Kevin Durant, Ray Lewis, and Pharrell Williams are part of a group teaming up to revitalize a Baltimore arena that has hosted everyone from NBA teams to the Beatles.
CFG Bank Arena — originally the Baltimore Civic Center and most recently Royal Farms Arena — received its new name Tuesday at a ceremony featuring Williams and Lewis as it prepares to reopen next year.
The 61-year-old arena is one of the country’s oldest.
- The arena closed in May to undergo around $200 million in renovations. The revamped arena will hold 15,000 people and have upgraded concession stands, self-service food purchasing, and a new facade.
- The cash came from Durant’s Thirty-Five Ventures and developer Oak View Group.
- The arena hosted NBA teams the Baltimore Bullets and Washington Bullets, as well as teams from the American Hockey League, World Hockey Association, and others. Its most recent client was the Arena Football League’s Baltimore Brigade.

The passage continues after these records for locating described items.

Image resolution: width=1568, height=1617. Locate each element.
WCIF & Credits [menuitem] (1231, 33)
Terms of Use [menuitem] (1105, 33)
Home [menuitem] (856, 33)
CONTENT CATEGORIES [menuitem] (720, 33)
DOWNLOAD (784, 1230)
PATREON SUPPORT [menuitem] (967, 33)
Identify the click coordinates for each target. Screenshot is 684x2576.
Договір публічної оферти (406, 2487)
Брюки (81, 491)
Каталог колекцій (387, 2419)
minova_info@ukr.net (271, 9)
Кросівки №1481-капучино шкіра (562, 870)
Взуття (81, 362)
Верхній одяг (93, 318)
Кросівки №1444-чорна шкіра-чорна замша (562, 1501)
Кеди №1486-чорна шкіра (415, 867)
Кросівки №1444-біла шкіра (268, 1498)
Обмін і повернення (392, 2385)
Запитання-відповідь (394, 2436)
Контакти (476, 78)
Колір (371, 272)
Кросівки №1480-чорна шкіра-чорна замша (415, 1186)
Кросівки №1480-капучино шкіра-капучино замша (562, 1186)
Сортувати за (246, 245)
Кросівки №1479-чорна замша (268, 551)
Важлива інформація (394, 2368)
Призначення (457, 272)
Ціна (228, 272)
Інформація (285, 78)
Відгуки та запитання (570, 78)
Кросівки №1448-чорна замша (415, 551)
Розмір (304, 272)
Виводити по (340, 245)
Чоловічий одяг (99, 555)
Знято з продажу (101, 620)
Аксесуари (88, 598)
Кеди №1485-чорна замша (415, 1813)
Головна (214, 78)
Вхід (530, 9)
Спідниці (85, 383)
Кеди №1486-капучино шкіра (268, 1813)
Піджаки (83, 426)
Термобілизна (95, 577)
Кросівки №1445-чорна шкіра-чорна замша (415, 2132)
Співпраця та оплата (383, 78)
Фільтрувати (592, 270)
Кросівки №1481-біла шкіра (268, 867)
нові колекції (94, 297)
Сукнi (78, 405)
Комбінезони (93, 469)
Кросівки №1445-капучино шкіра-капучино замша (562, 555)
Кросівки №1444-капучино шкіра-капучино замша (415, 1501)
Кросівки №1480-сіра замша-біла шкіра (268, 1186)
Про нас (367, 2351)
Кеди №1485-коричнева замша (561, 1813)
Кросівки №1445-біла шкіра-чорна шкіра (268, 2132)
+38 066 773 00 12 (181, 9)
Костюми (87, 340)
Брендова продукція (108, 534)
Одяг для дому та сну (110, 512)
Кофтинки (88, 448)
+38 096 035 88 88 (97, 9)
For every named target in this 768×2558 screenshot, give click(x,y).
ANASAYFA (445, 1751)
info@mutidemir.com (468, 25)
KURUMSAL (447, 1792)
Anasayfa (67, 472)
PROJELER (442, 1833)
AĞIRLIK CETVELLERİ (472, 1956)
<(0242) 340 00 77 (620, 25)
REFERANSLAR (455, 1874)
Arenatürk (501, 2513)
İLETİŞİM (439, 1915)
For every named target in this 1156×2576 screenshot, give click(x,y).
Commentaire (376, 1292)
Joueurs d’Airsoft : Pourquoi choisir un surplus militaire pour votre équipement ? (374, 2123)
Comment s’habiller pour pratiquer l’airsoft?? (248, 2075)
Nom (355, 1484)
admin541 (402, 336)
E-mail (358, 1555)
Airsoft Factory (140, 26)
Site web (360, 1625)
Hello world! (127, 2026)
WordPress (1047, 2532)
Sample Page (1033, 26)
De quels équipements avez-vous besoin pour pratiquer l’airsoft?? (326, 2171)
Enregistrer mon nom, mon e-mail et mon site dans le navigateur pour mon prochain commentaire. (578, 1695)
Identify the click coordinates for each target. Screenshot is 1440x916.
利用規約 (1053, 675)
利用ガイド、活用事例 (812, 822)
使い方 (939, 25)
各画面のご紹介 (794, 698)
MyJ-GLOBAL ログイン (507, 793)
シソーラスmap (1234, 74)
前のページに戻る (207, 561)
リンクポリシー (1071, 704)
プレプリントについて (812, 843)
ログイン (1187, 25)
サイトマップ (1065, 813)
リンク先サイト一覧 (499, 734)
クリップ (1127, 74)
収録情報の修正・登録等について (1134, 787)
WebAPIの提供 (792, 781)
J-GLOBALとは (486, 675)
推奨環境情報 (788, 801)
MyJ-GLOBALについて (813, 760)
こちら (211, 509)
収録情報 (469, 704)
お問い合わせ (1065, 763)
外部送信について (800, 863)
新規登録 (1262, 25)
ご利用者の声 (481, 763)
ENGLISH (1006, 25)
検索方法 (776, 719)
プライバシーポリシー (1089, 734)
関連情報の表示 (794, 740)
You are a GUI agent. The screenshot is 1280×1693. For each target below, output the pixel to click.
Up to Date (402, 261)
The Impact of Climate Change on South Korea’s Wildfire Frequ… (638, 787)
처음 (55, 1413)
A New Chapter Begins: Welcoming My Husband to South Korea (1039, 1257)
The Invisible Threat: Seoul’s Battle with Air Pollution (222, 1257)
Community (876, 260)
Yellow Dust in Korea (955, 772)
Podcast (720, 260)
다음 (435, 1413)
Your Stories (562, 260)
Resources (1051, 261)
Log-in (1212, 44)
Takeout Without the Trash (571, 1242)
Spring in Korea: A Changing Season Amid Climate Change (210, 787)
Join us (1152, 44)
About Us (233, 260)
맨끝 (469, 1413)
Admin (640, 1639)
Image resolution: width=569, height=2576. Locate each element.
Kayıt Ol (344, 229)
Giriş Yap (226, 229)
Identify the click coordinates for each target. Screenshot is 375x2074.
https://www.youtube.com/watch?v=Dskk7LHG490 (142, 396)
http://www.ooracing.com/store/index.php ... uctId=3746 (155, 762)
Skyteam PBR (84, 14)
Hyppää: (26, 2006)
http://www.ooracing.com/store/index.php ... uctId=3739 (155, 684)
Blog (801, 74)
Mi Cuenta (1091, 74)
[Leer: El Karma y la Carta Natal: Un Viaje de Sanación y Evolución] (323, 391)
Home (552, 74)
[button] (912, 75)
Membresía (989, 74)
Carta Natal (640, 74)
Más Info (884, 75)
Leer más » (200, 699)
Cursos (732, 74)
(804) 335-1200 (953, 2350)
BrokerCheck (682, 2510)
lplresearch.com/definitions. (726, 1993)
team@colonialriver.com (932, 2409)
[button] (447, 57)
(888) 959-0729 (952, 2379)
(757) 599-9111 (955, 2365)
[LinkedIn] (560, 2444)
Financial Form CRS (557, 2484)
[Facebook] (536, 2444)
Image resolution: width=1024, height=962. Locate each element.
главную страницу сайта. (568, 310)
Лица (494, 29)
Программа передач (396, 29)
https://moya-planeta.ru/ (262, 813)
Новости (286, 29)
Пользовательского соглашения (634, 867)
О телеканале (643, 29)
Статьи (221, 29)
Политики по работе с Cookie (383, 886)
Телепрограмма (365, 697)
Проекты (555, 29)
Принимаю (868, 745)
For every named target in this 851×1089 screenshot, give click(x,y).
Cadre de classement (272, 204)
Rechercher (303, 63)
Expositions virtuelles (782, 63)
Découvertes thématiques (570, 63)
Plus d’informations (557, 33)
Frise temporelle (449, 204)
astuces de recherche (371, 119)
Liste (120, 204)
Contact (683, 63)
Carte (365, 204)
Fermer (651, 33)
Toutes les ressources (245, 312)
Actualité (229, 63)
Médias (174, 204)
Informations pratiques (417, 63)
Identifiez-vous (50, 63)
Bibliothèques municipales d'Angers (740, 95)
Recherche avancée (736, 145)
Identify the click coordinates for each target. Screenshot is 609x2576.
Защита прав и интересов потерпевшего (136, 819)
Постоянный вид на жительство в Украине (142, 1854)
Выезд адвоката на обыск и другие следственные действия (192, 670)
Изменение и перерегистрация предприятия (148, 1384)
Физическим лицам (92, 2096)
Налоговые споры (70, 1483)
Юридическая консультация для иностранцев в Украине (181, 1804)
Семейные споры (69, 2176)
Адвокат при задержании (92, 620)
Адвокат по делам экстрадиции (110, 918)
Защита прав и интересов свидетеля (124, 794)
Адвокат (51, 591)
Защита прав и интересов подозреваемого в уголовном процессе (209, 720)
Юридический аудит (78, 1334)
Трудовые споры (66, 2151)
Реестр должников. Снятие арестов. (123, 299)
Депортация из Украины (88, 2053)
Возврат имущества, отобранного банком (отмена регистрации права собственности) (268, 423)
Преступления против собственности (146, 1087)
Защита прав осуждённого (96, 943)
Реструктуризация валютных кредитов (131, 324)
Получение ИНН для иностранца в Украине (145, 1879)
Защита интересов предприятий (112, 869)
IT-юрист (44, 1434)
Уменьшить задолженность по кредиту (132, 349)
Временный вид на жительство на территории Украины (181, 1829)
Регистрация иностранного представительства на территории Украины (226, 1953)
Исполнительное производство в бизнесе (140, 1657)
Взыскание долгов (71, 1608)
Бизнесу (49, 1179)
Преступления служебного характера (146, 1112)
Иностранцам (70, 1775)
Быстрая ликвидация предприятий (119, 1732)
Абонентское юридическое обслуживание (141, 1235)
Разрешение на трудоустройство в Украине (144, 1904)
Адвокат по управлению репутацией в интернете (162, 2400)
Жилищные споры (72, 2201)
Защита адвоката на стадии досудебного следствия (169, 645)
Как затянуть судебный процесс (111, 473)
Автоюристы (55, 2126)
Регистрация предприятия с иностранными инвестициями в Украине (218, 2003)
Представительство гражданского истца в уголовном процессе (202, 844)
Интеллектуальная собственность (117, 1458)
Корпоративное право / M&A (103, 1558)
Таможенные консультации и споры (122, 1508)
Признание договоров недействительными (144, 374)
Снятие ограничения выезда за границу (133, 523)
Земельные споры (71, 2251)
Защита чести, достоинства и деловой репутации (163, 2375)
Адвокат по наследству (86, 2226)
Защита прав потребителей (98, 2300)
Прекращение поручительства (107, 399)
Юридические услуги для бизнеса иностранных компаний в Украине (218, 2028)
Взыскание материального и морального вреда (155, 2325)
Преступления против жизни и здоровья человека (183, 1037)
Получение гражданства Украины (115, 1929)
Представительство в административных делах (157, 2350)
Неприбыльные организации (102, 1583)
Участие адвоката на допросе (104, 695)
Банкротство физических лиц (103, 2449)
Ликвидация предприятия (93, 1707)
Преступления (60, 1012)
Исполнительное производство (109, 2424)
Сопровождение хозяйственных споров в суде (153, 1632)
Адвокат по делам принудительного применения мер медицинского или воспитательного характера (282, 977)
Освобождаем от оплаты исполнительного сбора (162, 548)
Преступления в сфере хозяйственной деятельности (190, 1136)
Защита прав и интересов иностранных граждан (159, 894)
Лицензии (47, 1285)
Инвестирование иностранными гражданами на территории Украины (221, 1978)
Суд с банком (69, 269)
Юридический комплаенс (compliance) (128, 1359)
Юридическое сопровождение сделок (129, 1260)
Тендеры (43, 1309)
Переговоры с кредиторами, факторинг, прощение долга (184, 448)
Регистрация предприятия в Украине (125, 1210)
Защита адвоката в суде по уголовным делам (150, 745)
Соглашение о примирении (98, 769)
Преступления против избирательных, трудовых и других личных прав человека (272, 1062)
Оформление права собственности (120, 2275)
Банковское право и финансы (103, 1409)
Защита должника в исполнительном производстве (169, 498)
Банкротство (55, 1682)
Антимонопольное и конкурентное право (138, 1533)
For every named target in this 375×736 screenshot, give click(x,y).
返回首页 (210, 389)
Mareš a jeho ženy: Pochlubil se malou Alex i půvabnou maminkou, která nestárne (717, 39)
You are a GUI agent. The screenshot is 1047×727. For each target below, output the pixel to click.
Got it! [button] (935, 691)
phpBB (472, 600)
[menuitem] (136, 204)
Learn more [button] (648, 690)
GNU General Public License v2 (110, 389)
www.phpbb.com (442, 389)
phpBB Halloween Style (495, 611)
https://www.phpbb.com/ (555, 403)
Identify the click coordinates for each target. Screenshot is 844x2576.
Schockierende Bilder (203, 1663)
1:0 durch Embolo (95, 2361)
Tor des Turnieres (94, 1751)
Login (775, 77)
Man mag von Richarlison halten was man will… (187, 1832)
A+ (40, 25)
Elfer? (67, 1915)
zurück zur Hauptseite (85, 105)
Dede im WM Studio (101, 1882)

- The Central Intercollegiate Athletic Association will play its basketball tournaments there in February.
Oak View’s Perspective
As part of the investment deal, Oak View will lease the arena from the city of Baltimore for 30 years at an annual rate of $1.75 million. The rate will rise with inflation, but the city will refund any taxes paid above that amount.
The company developed the Seattle Kraken’s $1.15 billion Climate Pledge Arena and built the New York Islanders’ $1.1 billion UBS Arena. Both hockey teams have invested in Oak View.